When Hafsa Shorish and her family drove up to the Los Angeles airport in March, protocols wouldn’t allow her daughter, 3-year-old Nafeesa Omer Khan, to get out of the car to properly greet her grandparents when they arrived from Pakistan.

But the expression on her face when her mom opened the door to their SUV said it all. “She was really excited to see them,” said Shorish, 31. As they drove back home, “she kept saying, ‘Are they really here?’ ”

The last time they were all together was in December 2019, when Shorish’s family flew to Pakistan. At the time, her parents were hoping to reunite with them in the United States later in 2020. They had no idea that the pandemic would delay those plans for more than a year.

For Shorish’s family and many others, it was a period of great loneliness, uncertainty and anxiety. “We became total homebodies,” she said. “We strictly followed all the protocols, like we didn’t go out, we used to order online, everything — even our groceries.”
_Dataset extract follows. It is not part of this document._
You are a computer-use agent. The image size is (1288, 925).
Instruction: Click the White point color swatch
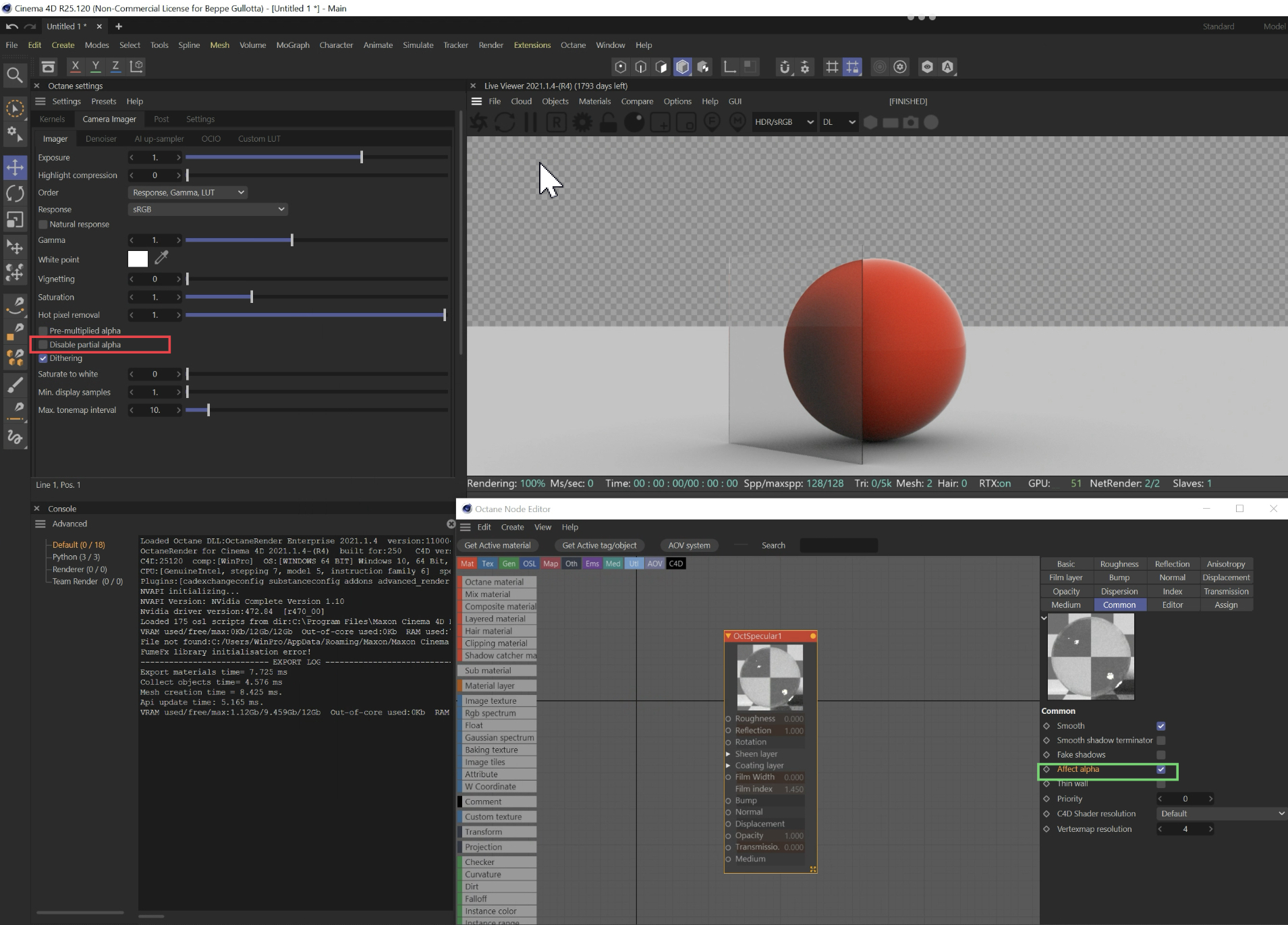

The year was really tough for Nafeesa, Shorish said. “Before this pandemic, we used to take her to the park, almost three, four times a week,” she said. Now at home, “we used to just play with Play-Doh and all those things. And then my parents came along.”

Once they arrived in California, Nafeesa was happy and more energetic, according to her mom.

“We went to the mall, we went to eat out, we went to the beach” said Shorish. “It felt like a breath of fresh air going to a beach with your family, like a normal family life.”

Partners book a flight home to Puerto Rico

The pandemic has given us ample time to dream about our first big vacation plans after lockdown, fantasizing about drinks with cocktail umbrellas and exotic, far-off destinations we hadn’t considered before.

But for Yadira Nadal and her partner, Jose Rodriguez, it was a no-brainer: The moment they were fully vaccinated, they booked a flight to Puerto Rico. “We were very anxious to come to the island,” said Nadal, 45.

Since it reopened to visitors last September, Puerto Rico has been a popular pandemic-era destination for Americans from the mainland. But the island still requires travelers to follow a few precautions to visit. When Nadal and Rodriguez arrived on May 20, they had to provide a negative test result.

Nadal said Puerto Rico’s guidelines have made her feel safe traveling on the island. “I think they started doing a better job than the U.S.,” she said. “They started protocols early on.”

Nadal and Rodriguez spent their first few days in Rio Grande, where they swam, took long beach strolls and enjoyed local delicacies like mofongo de yuca. “We stayed at an Airbnb in the northeast where there’s a pristine beach with few people,” Nadal said. Then they headed to San Juan and reunited with family and friends they hadn’t seen in over a year.

“The hugs lasted forever,” said Nadal. “We touch, we hug, we kiss — that’s what we do. And not being able to do that, it has been tough.”

Nadal said returning to Puerto Rico and reconnecting with her friends has been wonderful, and the food and culture there has further enriched her trip. During her last few days, Nadal’s friends took her to Jungle Bird, where they were served by award-winning chef Paxx Caraballo Moll. “Another friend took me to a relatively new restaurant in Ocean Park called Bottega and it was also very good,” said Nadal. “We had coconut rice with fresh-caught snapper.”

One of Nadal’s must-see attractions every time she visits is Old San Juan. “We spent a few hours walking the cobble stones streets and absorbing the energy of the place.”

While she isn’t entirely comfortable with returning to other normal activities in the United States just yet, Nadal said she’s getting there “little by little.” The trip to Puerto Rico was a start, she said. “I think this was a huge step, getting into a plane and flying. So we have more trips planned already.”